**Your goal:** Some entries follow. Reproduce exactly the lines starting at the one with "Given: Select the" and stopping after the one with "Task: Click the Key title label text".

**Records for this task:**
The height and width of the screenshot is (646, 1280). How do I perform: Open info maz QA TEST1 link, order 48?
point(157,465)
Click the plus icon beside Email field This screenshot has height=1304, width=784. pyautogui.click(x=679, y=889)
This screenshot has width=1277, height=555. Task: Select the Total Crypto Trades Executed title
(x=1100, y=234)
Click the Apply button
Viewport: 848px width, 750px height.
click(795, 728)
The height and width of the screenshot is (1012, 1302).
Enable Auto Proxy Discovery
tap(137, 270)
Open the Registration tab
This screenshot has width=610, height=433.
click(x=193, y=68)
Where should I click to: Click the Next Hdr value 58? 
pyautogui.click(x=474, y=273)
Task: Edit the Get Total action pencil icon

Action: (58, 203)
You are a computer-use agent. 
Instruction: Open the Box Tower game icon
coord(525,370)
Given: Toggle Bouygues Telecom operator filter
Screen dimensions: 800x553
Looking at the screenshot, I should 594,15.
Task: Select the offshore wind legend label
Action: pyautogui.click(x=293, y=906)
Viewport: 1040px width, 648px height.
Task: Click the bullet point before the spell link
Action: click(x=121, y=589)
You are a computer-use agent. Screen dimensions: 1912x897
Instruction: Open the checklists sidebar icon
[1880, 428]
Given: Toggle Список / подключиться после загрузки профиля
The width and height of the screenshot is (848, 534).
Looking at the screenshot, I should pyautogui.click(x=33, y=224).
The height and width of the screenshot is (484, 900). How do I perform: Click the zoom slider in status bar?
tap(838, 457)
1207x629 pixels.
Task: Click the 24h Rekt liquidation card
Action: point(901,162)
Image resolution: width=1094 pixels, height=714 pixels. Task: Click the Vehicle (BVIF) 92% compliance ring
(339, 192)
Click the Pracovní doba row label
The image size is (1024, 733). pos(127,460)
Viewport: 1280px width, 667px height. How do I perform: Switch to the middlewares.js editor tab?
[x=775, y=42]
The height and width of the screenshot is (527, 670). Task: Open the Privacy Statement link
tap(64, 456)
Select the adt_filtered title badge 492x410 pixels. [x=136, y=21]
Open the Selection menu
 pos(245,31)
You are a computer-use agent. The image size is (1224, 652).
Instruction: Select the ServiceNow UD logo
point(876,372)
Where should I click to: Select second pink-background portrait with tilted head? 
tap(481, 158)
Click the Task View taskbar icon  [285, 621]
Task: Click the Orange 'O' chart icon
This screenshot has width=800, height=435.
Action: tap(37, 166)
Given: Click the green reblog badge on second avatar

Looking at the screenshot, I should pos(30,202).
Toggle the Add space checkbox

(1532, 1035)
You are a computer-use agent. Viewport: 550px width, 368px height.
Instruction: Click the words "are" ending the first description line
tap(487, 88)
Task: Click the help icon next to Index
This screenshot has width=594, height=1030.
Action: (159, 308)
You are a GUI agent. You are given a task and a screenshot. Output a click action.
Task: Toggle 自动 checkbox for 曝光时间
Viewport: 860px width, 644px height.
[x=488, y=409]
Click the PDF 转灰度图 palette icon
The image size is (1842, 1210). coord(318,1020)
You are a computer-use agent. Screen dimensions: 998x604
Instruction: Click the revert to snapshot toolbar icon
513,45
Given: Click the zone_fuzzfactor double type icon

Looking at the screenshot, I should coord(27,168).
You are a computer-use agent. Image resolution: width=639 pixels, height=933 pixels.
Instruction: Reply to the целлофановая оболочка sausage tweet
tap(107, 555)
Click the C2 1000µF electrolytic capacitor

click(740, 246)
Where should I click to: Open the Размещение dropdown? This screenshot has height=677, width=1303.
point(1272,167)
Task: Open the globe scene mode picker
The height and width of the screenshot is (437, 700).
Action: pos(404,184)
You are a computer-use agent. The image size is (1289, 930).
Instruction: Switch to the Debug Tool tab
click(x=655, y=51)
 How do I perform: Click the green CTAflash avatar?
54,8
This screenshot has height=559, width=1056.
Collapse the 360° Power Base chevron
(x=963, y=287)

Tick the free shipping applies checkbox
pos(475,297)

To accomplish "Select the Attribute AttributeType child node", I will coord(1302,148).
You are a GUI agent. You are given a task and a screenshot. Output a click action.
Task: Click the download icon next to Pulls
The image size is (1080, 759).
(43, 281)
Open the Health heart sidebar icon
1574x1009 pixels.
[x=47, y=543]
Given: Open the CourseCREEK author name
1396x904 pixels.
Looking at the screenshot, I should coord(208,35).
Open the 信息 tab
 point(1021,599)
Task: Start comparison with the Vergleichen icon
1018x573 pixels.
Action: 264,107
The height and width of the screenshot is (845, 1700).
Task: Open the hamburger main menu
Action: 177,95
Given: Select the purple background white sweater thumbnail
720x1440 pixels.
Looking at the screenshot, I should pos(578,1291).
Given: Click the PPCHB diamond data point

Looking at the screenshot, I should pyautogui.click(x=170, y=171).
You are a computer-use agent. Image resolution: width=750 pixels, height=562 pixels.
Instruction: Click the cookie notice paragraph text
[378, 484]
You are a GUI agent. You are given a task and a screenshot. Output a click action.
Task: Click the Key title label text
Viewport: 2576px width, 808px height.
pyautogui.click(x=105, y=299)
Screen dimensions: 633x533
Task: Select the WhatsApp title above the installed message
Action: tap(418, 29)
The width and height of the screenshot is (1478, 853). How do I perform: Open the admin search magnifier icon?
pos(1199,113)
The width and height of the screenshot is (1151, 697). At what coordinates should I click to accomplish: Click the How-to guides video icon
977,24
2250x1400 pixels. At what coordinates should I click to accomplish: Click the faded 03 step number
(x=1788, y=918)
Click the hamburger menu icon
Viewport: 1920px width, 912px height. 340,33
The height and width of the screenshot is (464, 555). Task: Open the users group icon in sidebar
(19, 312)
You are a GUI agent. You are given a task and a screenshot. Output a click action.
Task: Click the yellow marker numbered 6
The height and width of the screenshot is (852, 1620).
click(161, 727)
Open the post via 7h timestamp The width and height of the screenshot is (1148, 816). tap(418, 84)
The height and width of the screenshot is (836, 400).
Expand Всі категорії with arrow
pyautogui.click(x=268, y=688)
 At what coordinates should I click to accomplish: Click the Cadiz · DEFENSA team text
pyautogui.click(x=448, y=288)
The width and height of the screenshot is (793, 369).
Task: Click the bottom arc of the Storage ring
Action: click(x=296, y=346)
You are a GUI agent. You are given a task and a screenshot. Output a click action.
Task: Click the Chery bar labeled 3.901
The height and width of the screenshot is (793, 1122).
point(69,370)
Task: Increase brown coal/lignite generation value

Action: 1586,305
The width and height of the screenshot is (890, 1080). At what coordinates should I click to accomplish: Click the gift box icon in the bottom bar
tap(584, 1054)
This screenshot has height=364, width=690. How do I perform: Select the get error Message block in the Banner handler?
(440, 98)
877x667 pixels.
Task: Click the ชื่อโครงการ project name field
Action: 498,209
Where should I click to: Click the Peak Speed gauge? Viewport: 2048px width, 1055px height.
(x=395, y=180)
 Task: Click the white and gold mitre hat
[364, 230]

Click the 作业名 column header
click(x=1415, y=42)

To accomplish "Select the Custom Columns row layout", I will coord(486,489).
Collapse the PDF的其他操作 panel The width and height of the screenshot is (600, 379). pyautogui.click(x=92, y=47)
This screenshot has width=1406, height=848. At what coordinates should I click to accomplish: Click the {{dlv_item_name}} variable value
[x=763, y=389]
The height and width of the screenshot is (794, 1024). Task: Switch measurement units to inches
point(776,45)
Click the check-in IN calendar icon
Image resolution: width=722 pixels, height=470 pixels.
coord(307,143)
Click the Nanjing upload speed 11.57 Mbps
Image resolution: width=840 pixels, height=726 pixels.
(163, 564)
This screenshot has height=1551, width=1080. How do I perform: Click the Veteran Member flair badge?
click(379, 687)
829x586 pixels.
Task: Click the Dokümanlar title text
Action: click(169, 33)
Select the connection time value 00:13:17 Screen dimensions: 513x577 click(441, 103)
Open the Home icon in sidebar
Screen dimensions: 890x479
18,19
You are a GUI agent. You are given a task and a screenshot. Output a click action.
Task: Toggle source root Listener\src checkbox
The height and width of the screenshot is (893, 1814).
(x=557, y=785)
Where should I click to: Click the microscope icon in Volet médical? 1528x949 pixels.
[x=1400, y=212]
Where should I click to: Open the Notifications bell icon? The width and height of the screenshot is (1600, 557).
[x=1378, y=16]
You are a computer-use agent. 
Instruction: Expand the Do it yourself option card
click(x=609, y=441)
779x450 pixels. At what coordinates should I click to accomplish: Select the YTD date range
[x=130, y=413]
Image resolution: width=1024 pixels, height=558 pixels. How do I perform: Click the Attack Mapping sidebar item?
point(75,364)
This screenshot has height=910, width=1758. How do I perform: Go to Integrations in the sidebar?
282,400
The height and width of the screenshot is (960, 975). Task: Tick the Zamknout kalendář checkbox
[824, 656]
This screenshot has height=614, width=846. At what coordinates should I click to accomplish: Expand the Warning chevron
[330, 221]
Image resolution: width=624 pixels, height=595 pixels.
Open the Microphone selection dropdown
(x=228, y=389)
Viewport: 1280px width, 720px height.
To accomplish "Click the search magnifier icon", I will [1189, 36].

**Response below:**
Given: Select the purple background white sweater thumbnail
720x1440 pixels.
Looking at the screenshot, I should pos(578,1291).
Given: Click the PPCHB diamond data point

Looking at the screenshot, I should pyautogui.click(x=170, y=171).
You are a computer-use agent. Image resolution: width=750 pixels, height=562 pixels.
Instruction: Click the cookie notice paragraph text
[378, 484]
You are a GUI agent. You are given a task and a screenshot. Output a click action.
Task: Click the Key title label text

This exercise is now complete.